Your objective.
Starting with the line that contains "Task: Click the", copy every line through the end of the listing, exactly and only those. No pictures should appear in the copy.

•••••

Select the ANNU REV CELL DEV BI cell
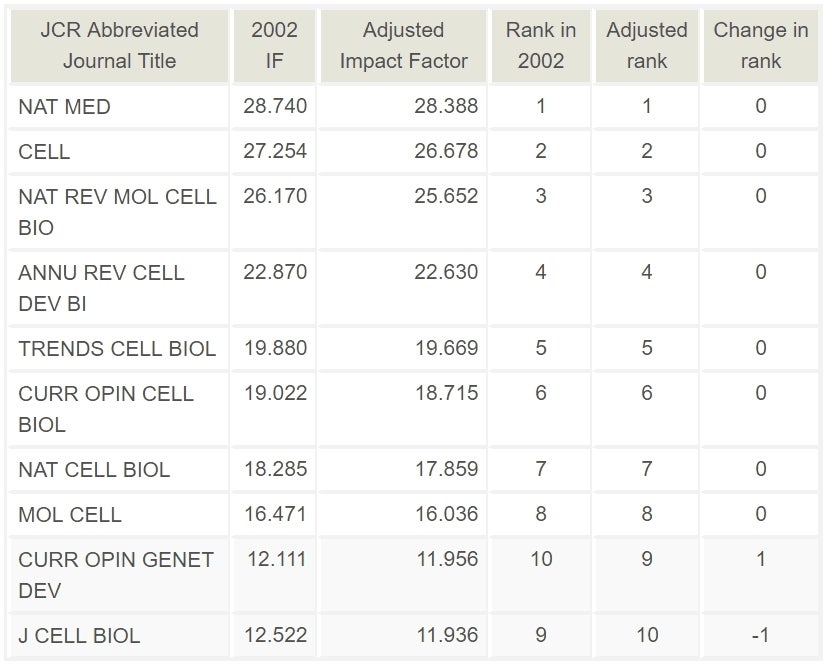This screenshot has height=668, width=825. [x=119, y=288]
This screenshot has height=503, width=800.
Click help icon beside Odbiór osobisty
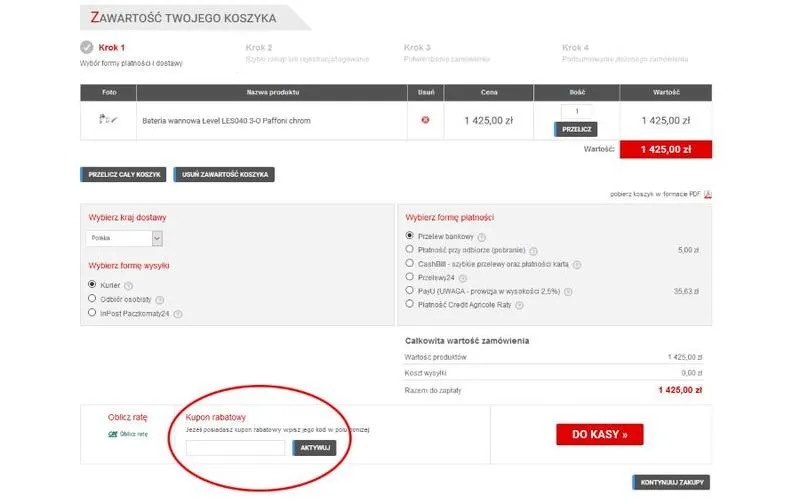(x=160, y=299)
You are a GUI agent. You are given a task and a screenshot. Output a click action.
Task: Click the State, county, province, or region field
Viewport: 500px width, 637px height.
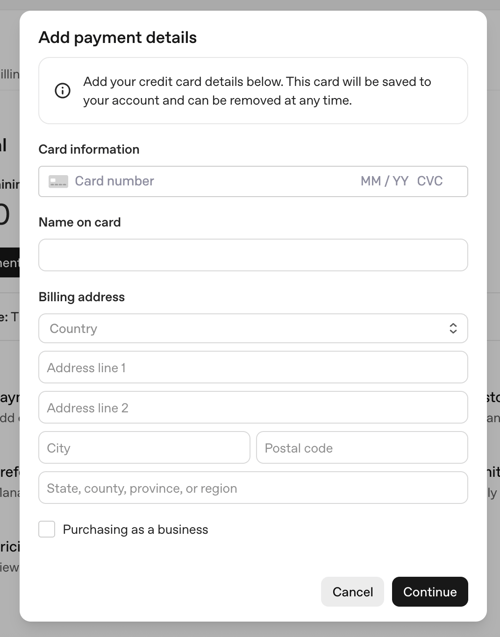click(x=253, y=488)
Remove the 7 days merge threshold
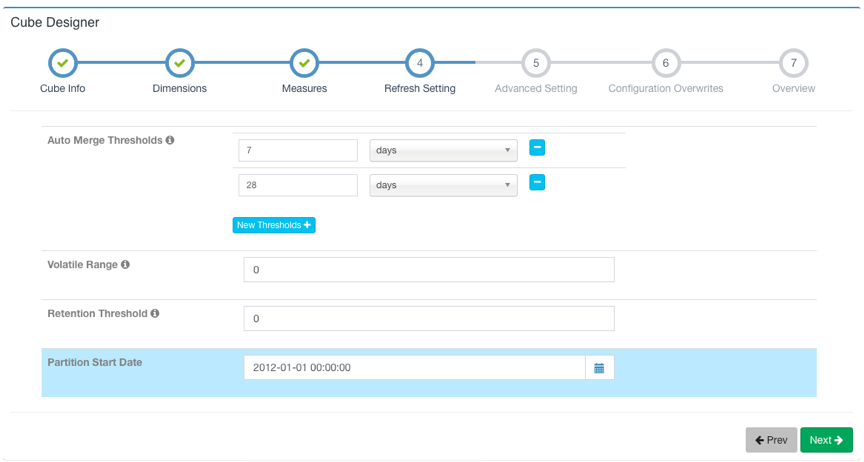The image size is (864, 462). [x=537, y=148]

•••••

Exercise output.
Task: Click the State, county, province, or region field
Viewport: 500px width, 637px height.
click(x=253, y=488)
Remove the 7 days merge threshold
The image size is (864, 462). [x=537, y=148]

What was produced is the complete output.